BMX fans hope to see amenities at Lang Ranch Park
WEEKEND TREK—Jim Friedl, center, general manager of Conejo Recreation and Park District, leads community members on a walking tour of the Lang Ranch Park property on Saturday morning. An estimated 70 residents took part in the tour of the 124-acre park property, which is bordered by Westlake Boulevard, Avenida de Los Arboles and Erbes Road.
KATHIE HARRISON/Special to the Acorn The park district won’t be alone in deciding what’s next for Lang Ranch Community Park.
More than 100 people filled a meeting room last week at Conejo Recreation and Park District’s Hillcrest Drive headquarters to discuss how to develop the 124- acre property now that CRPD has learned it cannot be graded.
Sitting at tables with a park district employee documenting their recommendations, residents shared their ideas. Suggestions included a handball court, a rock climbing wall and lawn bowling, but heard most often were wishes for restrooms, hiking trails and amenities for mountain bikers.
Newbury Park resident and mountain bike coach Mark Langton said a park with a skills-building track and a pump track would take pressure off local hiking trails. A skills-building bike track is a dirt track with challenging features such as tight switchbacks, rock chutes, a ladder or suspension bridge. A pump track is a loop that contains rolling mounds and banked curves that allow riders to gain momentum by pumping their body back and forth rather than pedaling.
“You have a lot of people who want to do BMX-style riding or more aggressive riding on the trails, and those trails aren’t really designed for that,” said Langton, a member of Concerned Off-Road Bicyclists Association and the trails advisory group for the Conejo Open Space Conservation Agency.
“There are a lot of people who want to do things like jumping and things that have to do with riding more technical trails, something that’s a little bit more rough,” he said.
The Feb. 8 meeting was the first of four public events planned by the park district to gather input and formulate a recommendation to the CRPD board of directors.
Last month, the board was forced to scrap a 10- year, $2.5-million effort to build a fullservice park at the site after a geotechnical study revealed that up to $15 million would be needed to bring the hillside property up to stability safety standards.
Plans for the site, which is bordered by Erbes Road, Westlake Boulevard and Avenida de Los Arboles, had included a community center, five baseball diamonds and other amenities that are no longer options.
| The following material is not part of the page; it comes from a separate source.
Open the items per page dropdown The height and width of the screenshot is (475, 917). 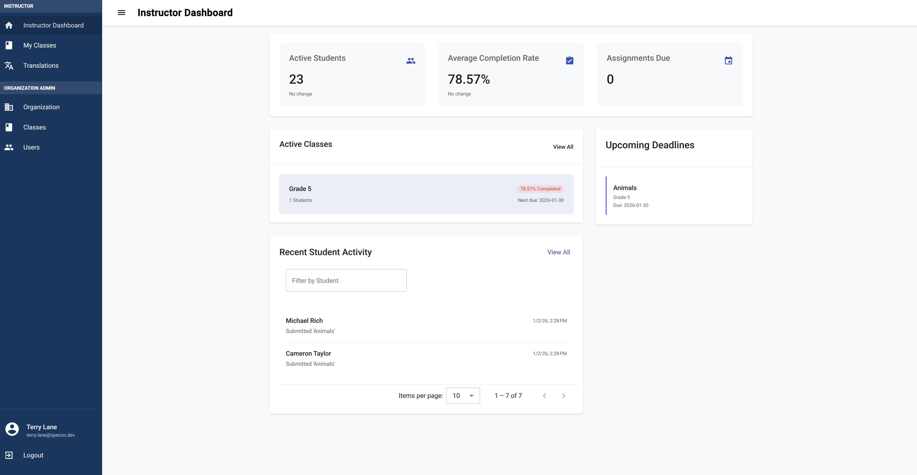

The second event was a 90-minute walk of the property led by CRPD General Manager Jim Friedl early on Feb. 11.
A third public meeting to collect more recommendations is scheduled for 7 p.m. Wed., Feb. 29, and a final meeting to organize the recommendations is planned for 7 p.m. Wed., March 21. Both meetings will be at the Hillcrest Center Community Room, 403 W. Hillcrest Drive, Thousand Oaks.
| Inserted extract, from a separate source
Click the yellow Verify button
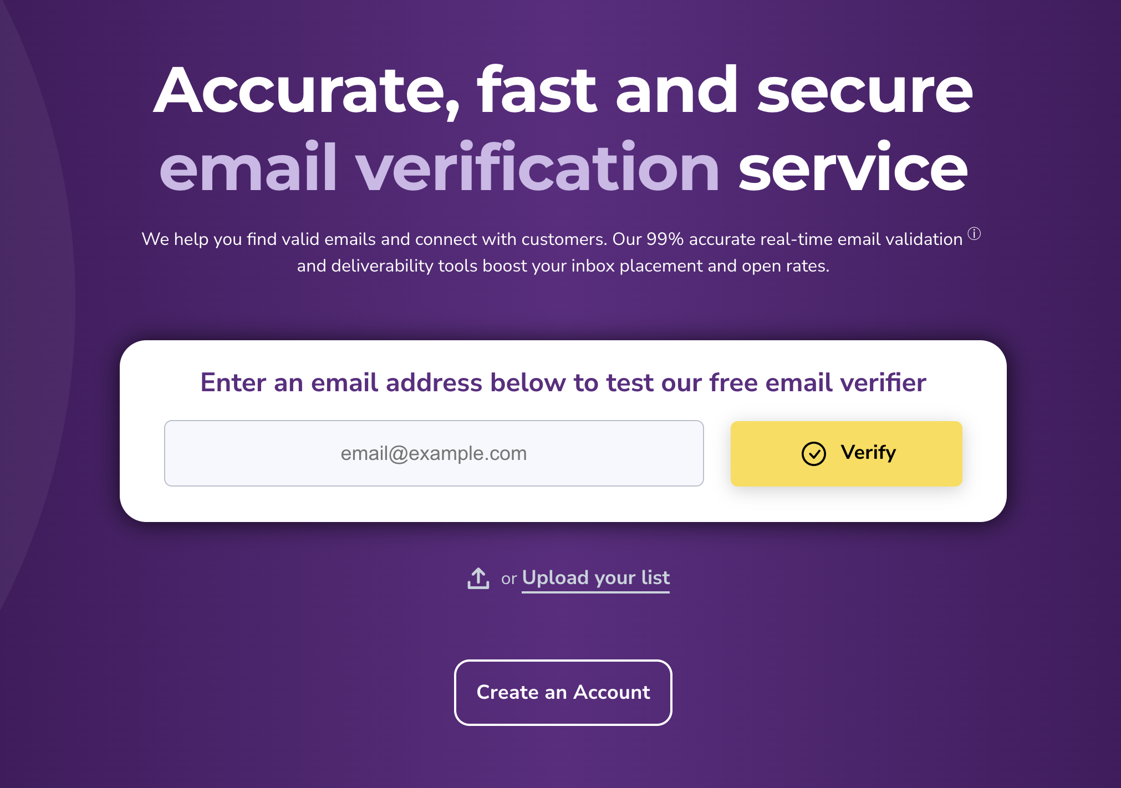This screenshot has width=1121, height=788. (x=846, y=454)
Friedl said the district is limited as to what it can do with the property. There can be no grading on the hillside, which takes up 95 percent of the land. That means the district can’t build structures or roads on the slope.
“With the grading limitations, that’s what you’re primarily going to see—trails,” he said, adding that most people asked for separate trails for hikers, equestrians and mountain bikers.
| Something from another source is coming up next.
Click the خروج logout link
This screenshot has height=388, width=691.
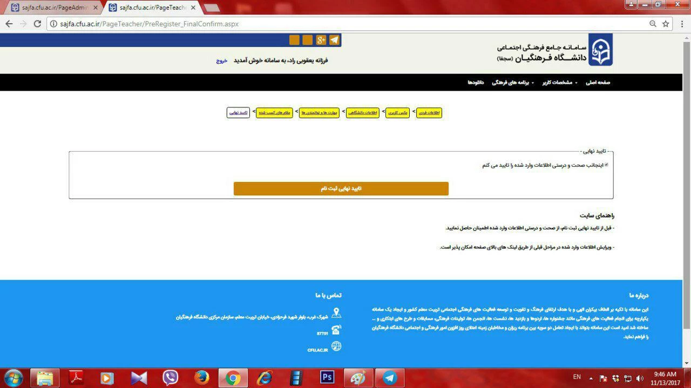point(222,60)

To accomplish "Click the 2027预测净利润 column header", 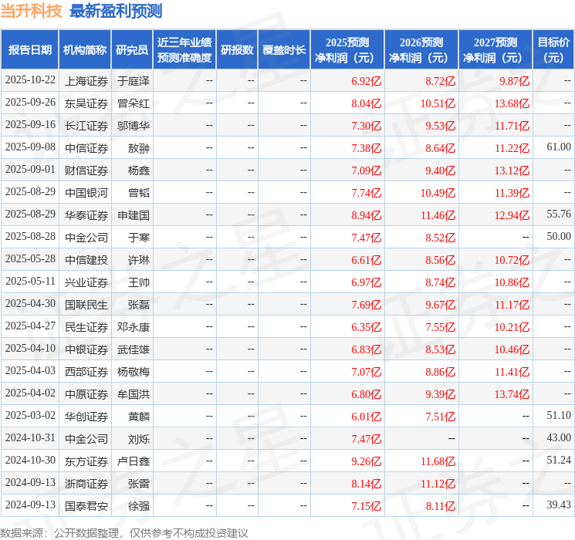I will pos(496,50).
Friedl said he expects to present all recommendations from the public to the board in April. The board has the ultimate say over what will happen at the site.
Ideas, ideas
Westlake Village resident Ron Hughes said he’d like to see mountain bike features in the park.
“We have a lot of ballfields and things like that, but we don’t have anything for bicycles. Every kid has a bike.”
Hughes said he and his two teenage sons travel long distances to find a challenging mountain bike track because the only facility in town is the skate park at Borchard Community Park, where mountain bikers can practice.
Hughes and others also suggested CRPD leave as much of the park property as possible in a natural state. Considering the limitations of the property, that’s almost inevitable.
“My kids wanted me to buy this field, just a vacant lot, where they could shoot paint ball guns, fly remote-control planes and stuff like that; kids just don’t get that anymore,” Hughes said. “To them it’s the most fun around—just an empty field.”
Sitting at another table, firstgrade teacher Diane Evans said she’d enjoy simply strolling in the park or picnicking by a creek.
Evans, who lives across the street from the property, was glad to see the district drop its initial plans, which she said would have led to more traffic congestion on Avenida de Los Arboles and parking problems on residential streets.
“What they were planning was too invasive,” she said.